Flexural and sinking stiffnesses investigation of metal, glass fiber reinforced plastic and hybrid laminates through a semi‐experimental method

Abstract The hybrid metal/GFRP laminate is a kind of typical hybrid structure consisting of thin metal sheets and glass fiber reinforced plastic laminates, which combines the benefits of low cost, high strength, excellent impact resistance, and good corrosion resistance. In this work, a semi‐experimental method based on a nondestructive test and the analytic solution of the thin plate's deflection for the flexural and sinking stiffnesses identification of hybrid metal/GFRP laminates was proposed and validated by corresponding numerical simulations. Then, in total 17 different specimens (including metal, GFRP and hybrid metal/GFRP) were prepared and tested by the proposed semi‐experimental method to investigate their flexural and sinking stiffness performances in multiple perspectives (including stiffness per unit mass/volume/price/surface density).
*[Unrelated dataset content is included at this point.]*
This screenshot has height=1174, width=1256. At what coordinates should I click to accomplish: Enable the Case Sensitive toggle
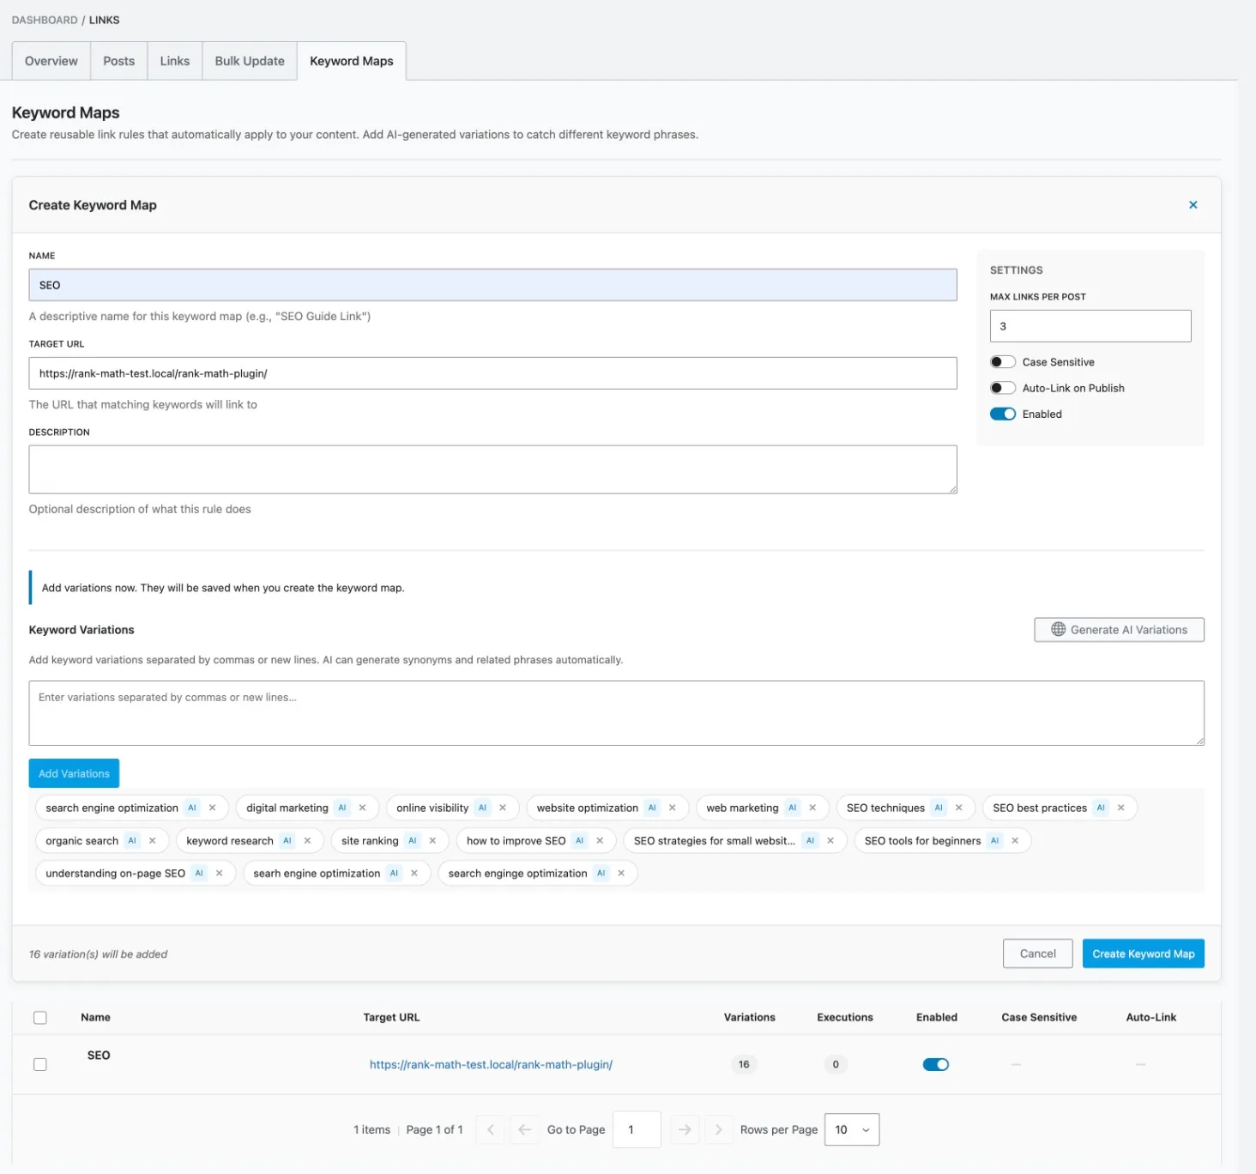coord(1002,361)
The analytic solutions show that the flexural and sinking stiffnesses are proportional to macro equivalent moduli of laminate specimens and proportional to the third power of thicknesses of specimens. The test results show that the stiffnesses per unit mass/density of the 7‐ply GFRP laminate can be comparable to those of the variable‐thickness rolled blank (VRB) made of steels, but the stiffnesses per volume/price of the 7‐ply GFRP laminate are only one fifth to one quarter of those of VRB. It is also found that though the hybrid metal/GFRP laminate with the combination sequence of aluminum plate/5‐ply GFRP/aluminum plate has the lowest GFRP layers' volume fraction, but has the best performances of stiffnesses per unit mass/density. Besides, the VRB part can significantly improve the stiffnesses per unit volume of hybrid metal/GFRP laminates.